A lack of compliance or implementation could affect the school’s federal funding.

At TCC, transgender students deal with this problem as well. Brewer said it’s a nerve-wracking experience going into the bathroom.

“I have a lot of anxiety about our breaks and going to the bathroom,” he said. “When there’s a lot of people [in the restroom], it stresses me out. But if there’s a couple of people in there, I’m OK.”

And while the conversation of appropriate facilities continues, at least two campuses have unisex bathrooms. For example, NE Campus has a unisex bathroom in the Fine Arts building but none in the Science building or the Technology and Arts building. The walk to the unisex bathroom can be long and time-consuming if using the gender-specific restrooms isn’t an option.

“I’ve had friends who have had urinary tract infections from holding it in all day,” Brewer said.

But bathrooms aren’t the only issues the transgender community faces. Brewer said that while he’s lived in many different places, when he moved to Texas, he had one major objective.

“One of my big goals was to move out here and start my hormone therapy,” he said.

That is why in October of last year, the best day of his life was getting the go-ahead from his doctor, something he wasn’t so sure he would receive.

“Now that I’ve been on testosterone, it’s been harder to hide this from my family,” Brewer said.

One of the main problems non-binary and transgender individuals face with cisgender, or people whose gender identity lines up with their biological sex, is the lack of knowledge on this subject.

The argument made is that there are so many terms it can get confusing. Within the first Google search on gender identity and the gender spectrum, one finds copious numbers of terms with pronouns many haven’t heard used before. It can be a confusing and challenging undertaking.

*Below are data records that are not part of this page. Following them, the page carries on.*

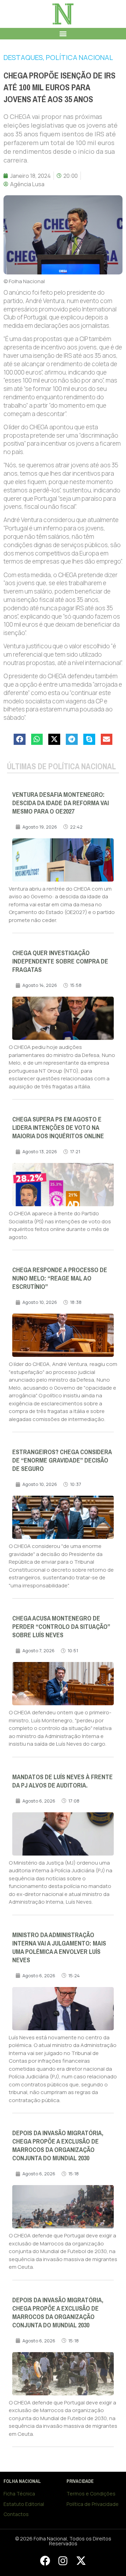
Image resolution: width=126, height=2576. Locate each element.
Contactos (16, 2514)
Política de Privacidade (92, 2504)
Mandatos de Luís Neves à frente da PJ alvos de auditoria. (62, 1781)
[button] (63, 33)
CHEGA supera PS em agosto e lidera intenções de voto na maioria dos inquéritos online (58, 1127)
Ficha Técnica (19, 2493)
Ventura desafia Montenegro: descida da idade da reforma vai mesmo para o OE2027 (60, 803)
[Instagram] (63, 2561)
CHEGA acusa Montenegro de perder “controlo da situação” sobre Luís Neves (61, 1626)
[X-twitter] (81, 2561)
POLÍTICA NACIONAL (79, 57)
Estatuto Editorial (24, 2504)
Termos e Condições (90, 2493)
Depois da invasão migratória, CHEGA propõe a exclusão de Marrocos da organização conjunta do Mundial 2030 (57, 2145)
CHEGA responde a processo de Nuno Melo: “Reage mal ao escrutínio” (59, 1278)
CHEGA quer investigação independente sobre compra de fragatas (60, 961)
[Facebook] (45, 2561)
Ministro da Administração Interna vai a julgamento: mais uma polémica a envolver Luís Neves (59, 1947)
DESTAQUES (23, 57)
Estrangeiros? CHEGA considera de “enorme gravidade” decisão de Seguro (62, 1460)
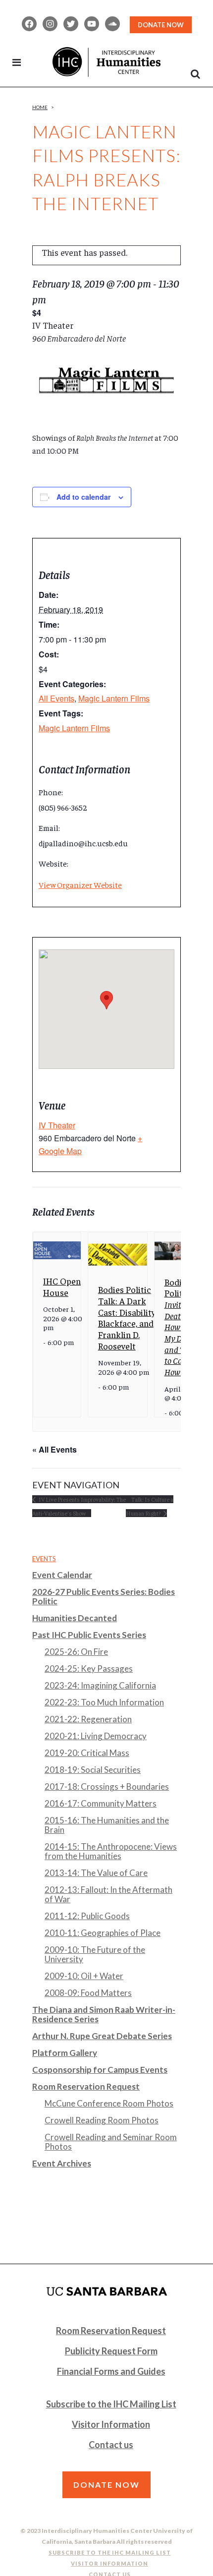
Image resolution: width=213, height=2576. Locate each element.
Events (44, 1559)
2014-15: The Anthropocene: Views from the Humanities (111, 1851)
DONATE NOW (161, 25)
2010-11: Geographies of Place (102, 1933)
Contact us (111, 2444)
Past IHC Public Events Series (89, 1635)
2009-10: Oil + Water (84, 1976)
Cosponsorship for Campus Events (99, 2069)
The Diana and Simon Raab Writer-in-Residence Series (103, 2014)
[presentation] (57, 1250)
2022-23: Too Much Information (104, 1702)
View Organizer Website (80, 884)
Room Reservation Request (86, 2086)
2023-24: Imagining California (100, 1685)
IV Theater (57, 1125)
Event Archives (61, 2163)
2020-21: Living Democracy (96, 1736)
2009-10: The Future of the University (95, 1954)
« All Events (54, 1449)
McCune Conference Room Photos (109, 2103)
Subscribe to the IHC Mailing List (111, 2404)
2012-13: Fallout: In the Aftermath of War (108, 1894)
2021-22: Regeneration (88, 1719)
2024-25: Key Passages (89, 1668)
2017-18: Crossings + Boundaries (107, 1786)
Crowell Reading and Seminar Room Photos (111, 2142)
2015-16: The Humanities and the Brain (107, 1825)
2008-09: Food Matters (88, 1993)
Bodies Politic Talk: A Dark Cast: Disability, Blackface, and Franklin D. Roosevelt (127, 1317)
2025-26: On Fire (76, 1651)
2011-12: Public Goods (87, 1916)
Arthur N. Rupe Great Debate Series (102, 2036)
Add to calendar (83, 497)
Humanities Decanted (74, 1618)
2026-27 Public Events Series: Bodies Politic (103, 1596)
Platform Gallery (64, 2053)
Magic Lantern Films (114, 698)
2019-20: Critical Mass (87, 1753)
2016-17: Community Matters (101, 1803)
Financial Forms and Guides (111, 2371)
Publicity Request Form (111, 2350)
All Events (56, 698)
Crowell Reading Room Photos (102, 2120)
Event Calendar (62, 1575)
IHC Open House (62, 1286)
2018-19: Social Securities (93, 1769)
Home (40, 107)
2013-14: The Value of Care (96, 1873)
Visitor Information (111, 2424)
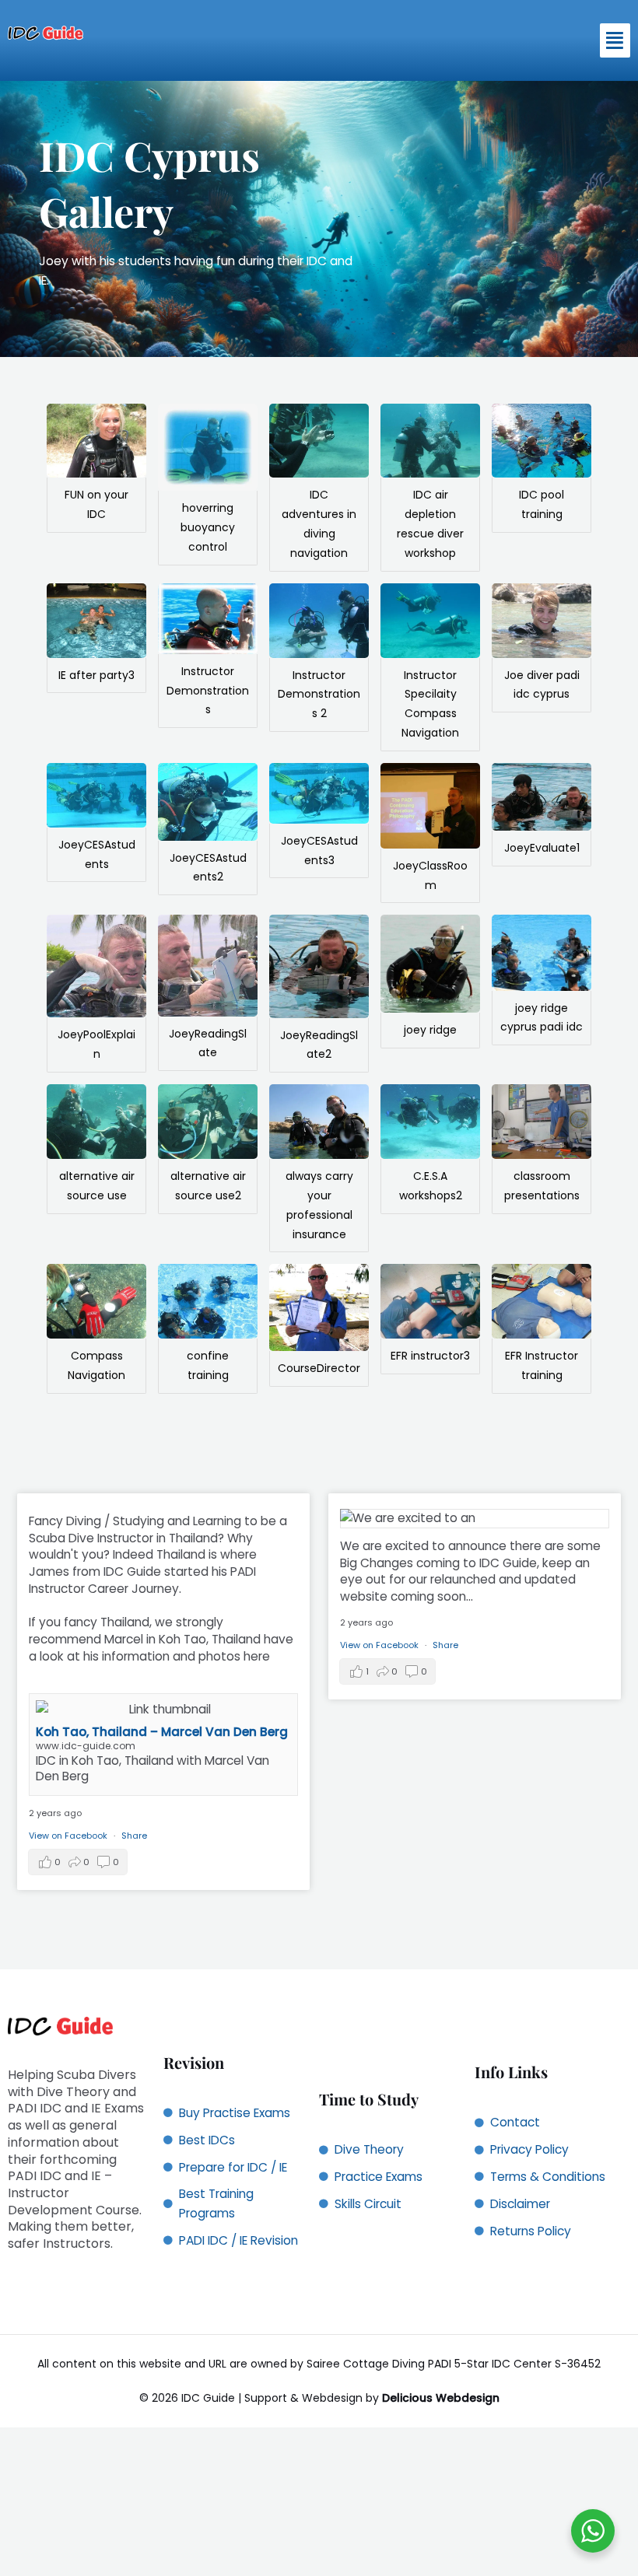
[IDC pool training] (541, 441)
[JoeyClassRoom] (430, 806)
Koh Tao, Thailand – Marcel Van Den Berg (162, 1732)
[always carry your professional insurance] (319, 1121)
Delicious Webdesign (441, 2398)
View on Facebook (69, 1835)
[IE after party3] (96, 620)
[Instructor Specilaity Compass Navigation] (430, 620)
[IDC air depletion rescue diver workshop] (430, 441)
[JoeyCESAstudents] (96, 795)
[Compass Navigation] (96, 1301)
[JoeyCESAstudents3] (319, 793)
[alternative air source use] (96, 1121)
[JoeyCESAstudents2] (208, 802)
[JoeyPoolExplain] (96, 966)
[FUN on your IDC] (96, 441)
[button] (615, 40)
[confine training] (208, 1301)
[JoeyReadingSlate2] (319, 966)
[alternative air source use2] (208, 1121)
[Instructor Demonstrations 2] (319, 620)
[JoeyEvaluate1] (541, 797)
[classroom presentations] (541, 1121)
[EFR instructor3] (430, 1301)
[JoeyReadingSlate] (208, 965)
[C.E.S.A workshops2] (430, 1121)
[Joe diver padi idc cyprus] (541, 620)
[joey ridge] (430, 964)
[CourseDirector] (319, 1307)
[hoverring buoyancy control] (208, 448)
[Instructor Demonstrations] (208, 618)
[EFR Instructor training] (541, 1301)
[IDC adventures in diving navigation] (319, 441)
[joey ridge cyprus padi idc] (541, 952)
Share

Transgender individuals know this and understand that struggle.

“For people who are cisgender, I hope they can be more open about trying to learn and be willing to be corrected,” Brewer said. “I would rather have a cisgender person openly ask me than to be rude about it.”

Brewer, Duffield and Rodriguez agree that educating oneself and asking questions is helpful to the learning process.

And for those who are questioning their gender identity, Brewer said to embrace that journey.

“It’s OK to feel confused or unknown or uncertain about who you are,” he said. “Take your time and search for who you are, even if that takes two years. It’s completely worth it.”